Steven Locke, Homage to the Auction Block #44-respite. Gouache on panel. 16 x 16 inches. June 2020. (LaMontagne Gallery)

Wednesday, August 12th, 2020
1 PM EDT
Live on Facebook and Youtube
 
Artists Steve Locke and Ben Hall will discuss Locke’s current work, Homage to the Auction Block, a series informed by Josef Albers’ Homage to the Square. Much of Locke’s earlier work deals with the human body and the grid. With his newest work he has moved from the anonymous, embattled body to the very specific body of the individual. In Homage to the Auction Block, Locke brings color theory to his ongoing dialogue on images of racial exploitation in American history including the conflicted past Locke explored in the Auction Block Hall Proposal and the Three Deliberate Grays for Freddie at the Isabella Stewart Gardner Museum.

Steve Locke was born in Cleveland, Ohio, and raised in Detroit, Michigan. He received his M.F.A. in 2001 from Massachusetts College of Art and Design and attended Skowhegan in 2002. He has had residencies with the City of Boston (2018), the Isabella Stewart Gardner Museum (2016), and The MacDowell Colony (2015). He has received grants from Pollock-Krasner Foundation, Louis Comfort Tiffany Foundation, and Art Matters Foundation. He has had solo exhibitions at the Institute of Contemporary Art, Boston, and the Museum of Contemporary Art Detroit.

Locke has done projects with ForFreedoms, Kickstarter, the Boston Public Library, the Gardner Museum, and P.S. Satellites/Prospect IV in New Orleans and has had gallery exhibitions with yours mine & ours, Samsøñ, Gallery Kayafas, and Mendes Wood. His work has been reviewed in ARTFORUM, Art in America, Art New England, JUXTAPOZ, The Boston Globe, and The New Yorker. Currently a Professor at Pratt Institute, Steve is a painter whose work lives at the intersections of portraiture, identity, and modernism. He uses painting’s ability to direct the gaze to help us look critically and unflinchingly at our shared history. His work can be seen at www.stevelocke.com

Photo credit: Joanna Eldredge Morrissey

Ben Hall, Detroit-based artist and composer. He received his undergraduate degree from Bennington College where he focused on Quaker-based mediation and conflict resolution and studied drums with Milford Graves.
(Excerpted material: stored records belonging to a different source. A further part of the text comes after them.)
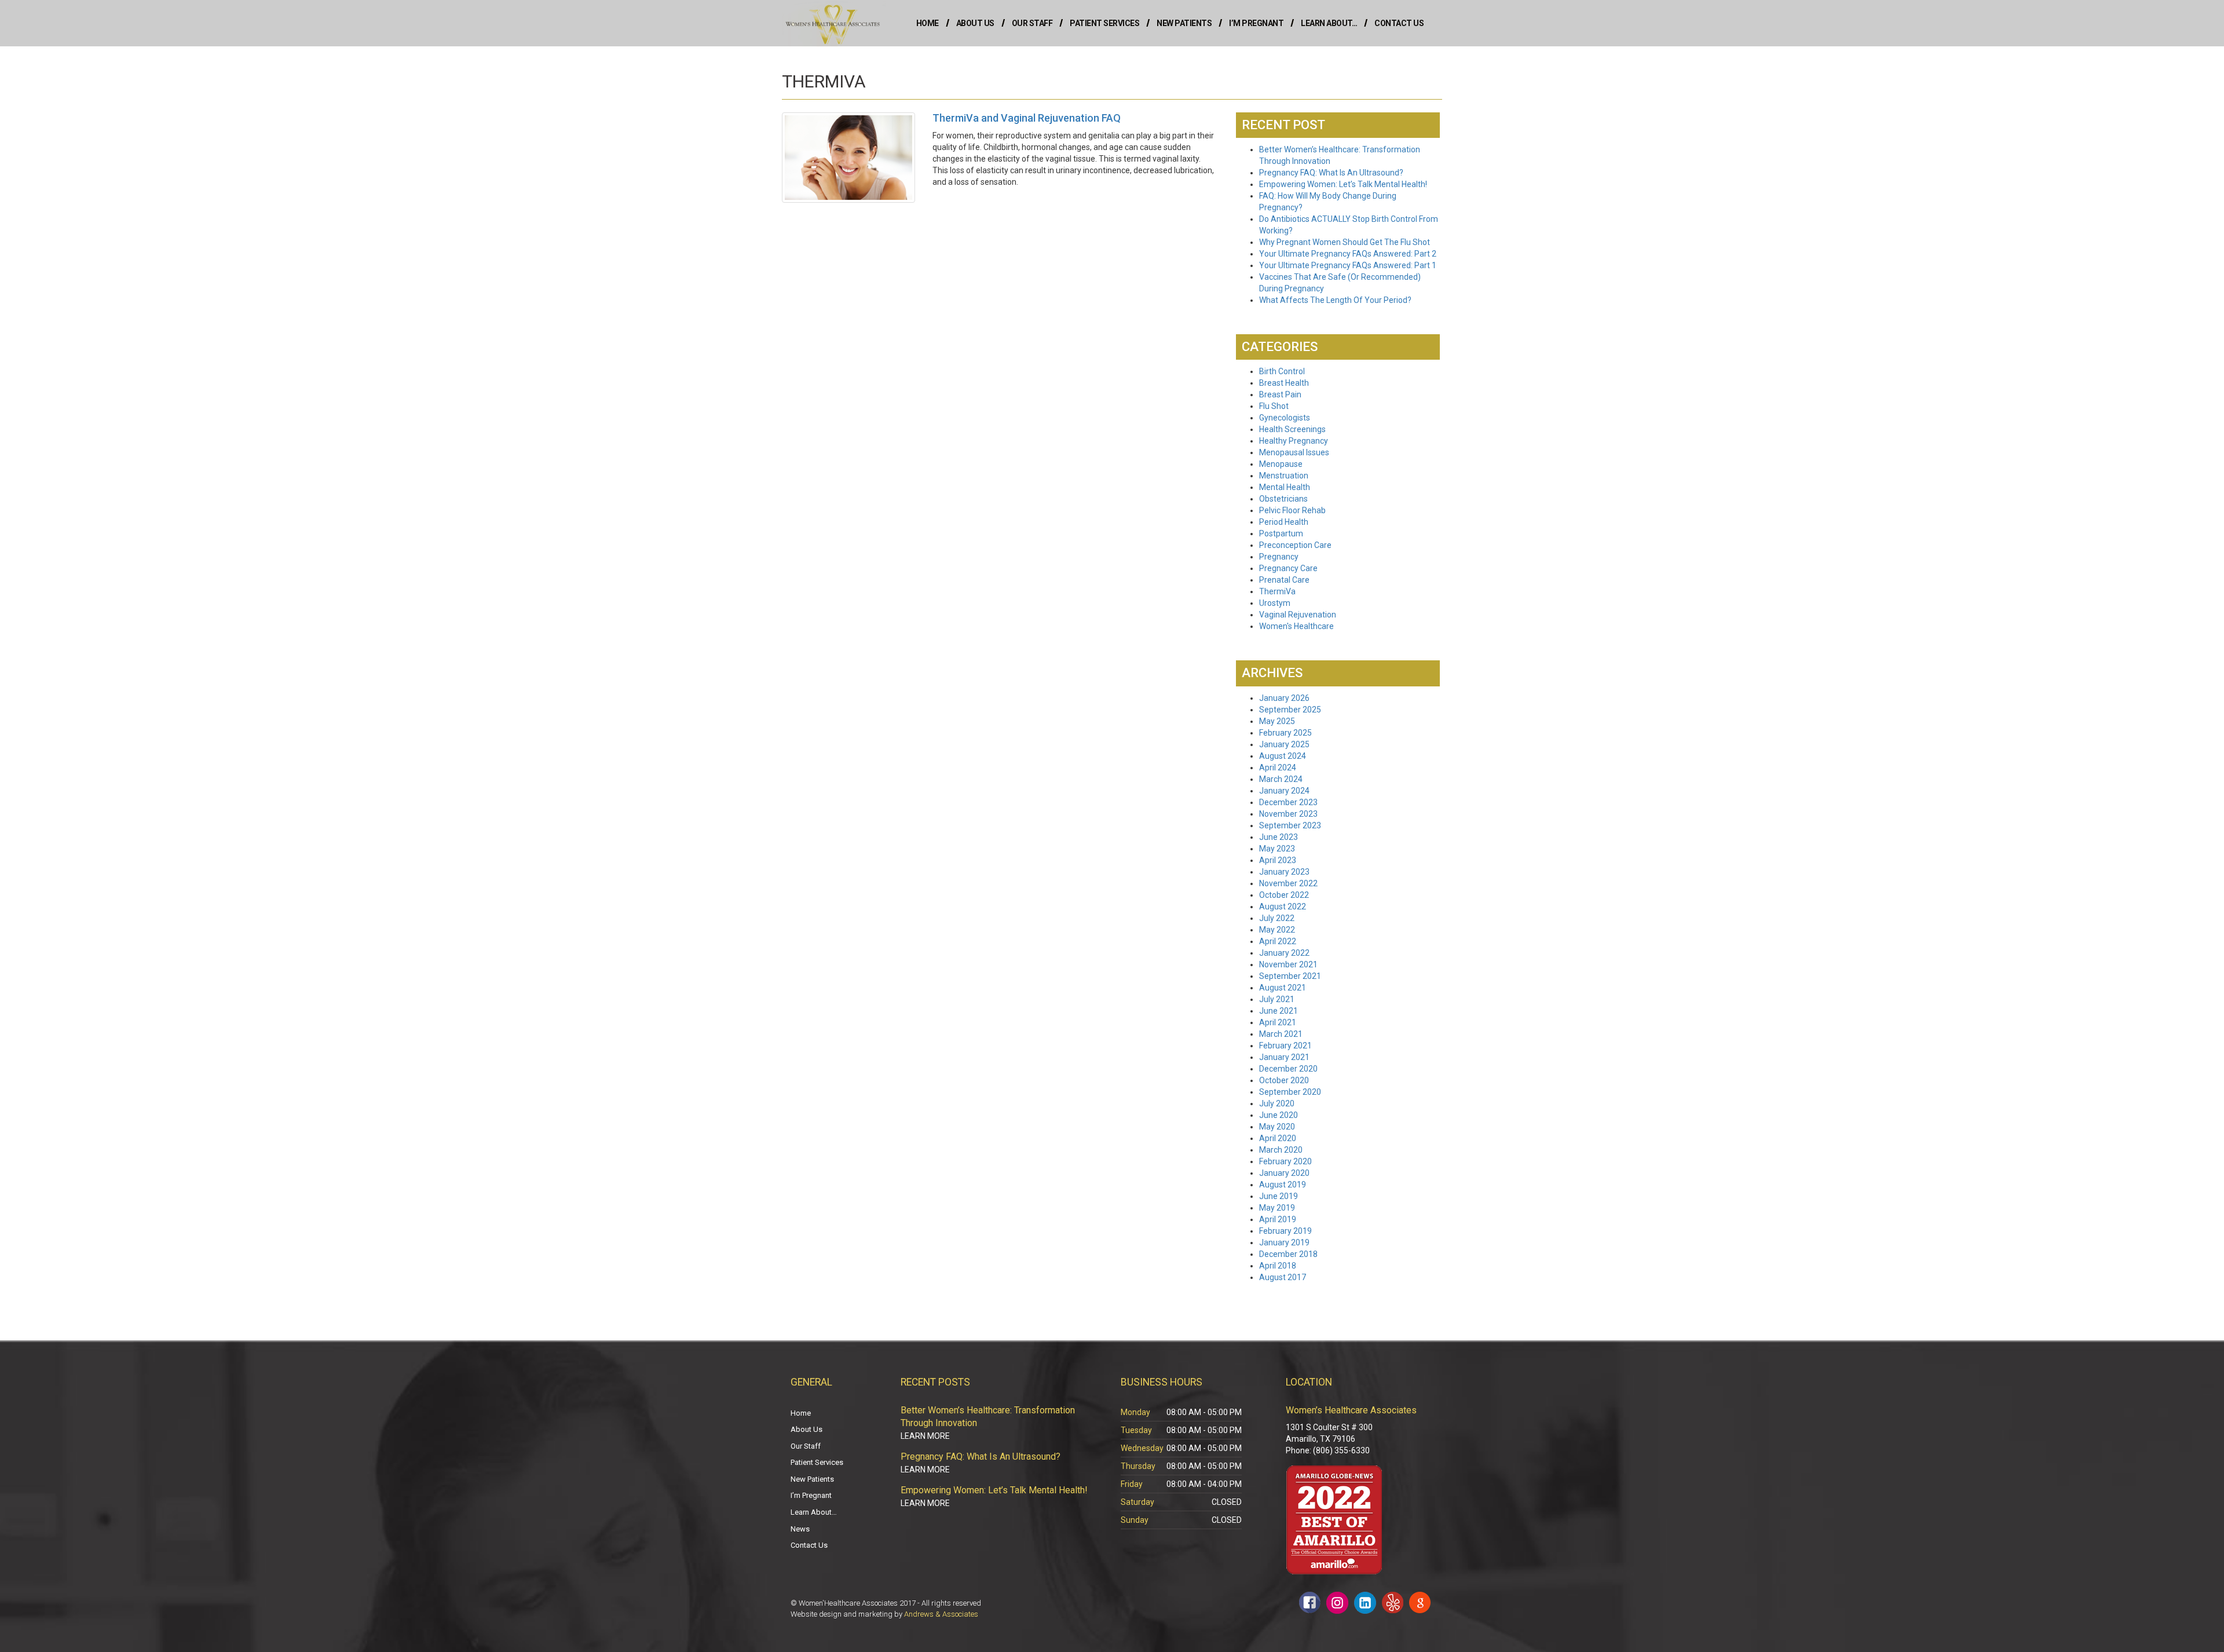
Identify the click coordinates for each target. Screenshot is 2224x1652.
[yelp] (1392, 1602)
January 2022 (1284, 952)
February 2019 (1285, 1231)
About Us (975, 23)
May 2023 (1277, 848)
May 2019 (1277, 1207)
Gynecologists (1284, 417)
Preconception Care (1295, 545)
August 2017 (1282, 1277)
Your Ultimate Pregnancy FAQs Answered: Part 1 (1347, 265)
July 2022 (1276, 918)
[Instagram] (1337, 1603)
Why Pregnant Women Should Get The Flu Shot (1344, 242)
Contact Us (1399, 23)
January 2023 (1284, 871)
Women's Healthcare (1296, 626)
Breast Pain (1280, 394)
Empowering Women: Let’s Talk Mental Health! (1343, 184)
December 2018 (1288, 1254)
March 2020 (1281, 1149)
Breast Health (1284, 383)
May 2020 (1277, 1126)
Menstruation (1283, 475)
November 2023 (1288, 813)
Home (927, 23)
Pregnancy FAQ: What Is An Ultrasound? (1331, 172)
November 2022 (1288, 883)
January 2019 (1284, 1242)
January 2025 (1284, 744)
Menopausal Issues (1294, 452)
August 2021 (1282, 987)
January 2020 (1284, 1173)
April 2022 (1277, 941)
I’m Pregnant (1256, 23)
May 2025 (1277, 721)
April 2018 (1277, 1265)
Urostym (1274, 603)
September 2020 (1290, 1092)
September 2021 (1290, 976)
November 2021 (1288, 964)
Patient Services (1104, 23)
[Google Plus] (1419, 1602)
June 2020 (1278, 1115)
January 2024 (1284, 790)
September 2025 (1290, 709)
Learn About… (1329, 23)
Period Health (1283, 522)
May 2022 (1277, 929)
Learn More (925, 1436)
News (800, 1529)
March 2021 (1281, 1034)
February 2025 (1285, 732)
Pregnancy (1278, 556)
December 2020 (1288, 1068)
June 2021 (1278, 1010)
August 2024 (1282, 756)
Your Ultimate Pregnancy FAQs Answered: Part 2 (1347, 253)
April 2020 (1277, 1138)
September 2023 (1290, 825)
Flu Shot (1274, 406)
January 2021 (1284, 1057)
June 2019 (1278, 1196)
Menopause (1281, 464)
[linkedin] (1365, 1603)
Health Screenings (1292, 429)
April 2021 (1277, 1022)
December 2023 (1288, 802)
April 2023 (1277, 860)
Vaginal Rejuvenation (1297, 614)
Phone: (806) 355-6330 (1328, 1450)
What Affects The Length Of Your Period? (1335, 300)
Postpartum (1281, 533)
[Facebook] (1309, 1602)
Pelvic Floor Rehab (1292, 510)
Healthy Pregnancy (1293, 440)
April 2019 (1277, 1219)
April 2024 (1277, 767)
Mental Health (1284, 487)
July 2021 (1276, 999)
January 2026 (1284, 698)
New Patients (1184, 23)
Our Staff (1032, 23)
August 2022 (1282, 906)
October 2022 (1284, 895)
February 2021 (1285, 1045)
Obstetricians (1283, 498)
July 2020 (1276, 1103)
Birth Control (1282, 371)
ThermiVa (1277, 591)
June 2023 (1278, 837)
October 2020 (1284, 1080)
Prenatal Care (1284, 579)
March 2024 (1281, 779)
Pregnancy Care (1288, 568)
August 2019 (1282, 1184)
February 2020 (1285, 1161)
Hall produces new American improvisation on his record labels brokenresearch and Ornette Coleman Fiend Club, including the last small group recordings of visionary trumpeter and composer Bill Dixon. His practice also includes curating Bap-tizum.com, the world’s largest online Black American spiritual collection.

Hall has written for The Wire and BOMB and was profiled in Fred Moten’s book Black and Blur (Consent not to be a single being). Hall contributed the essay “Face Changer” to BMCM+AC 2018 exhibition catalogue Between Form and Content: Perspectives on Jacob Lawrence and Black Mountain College. His upcoming exhibition 2021 exhibition at Essex Flowers is titled Jives n Gambles and focuses on the work of Philip Guston and William Faulkner as interlocutors of racism.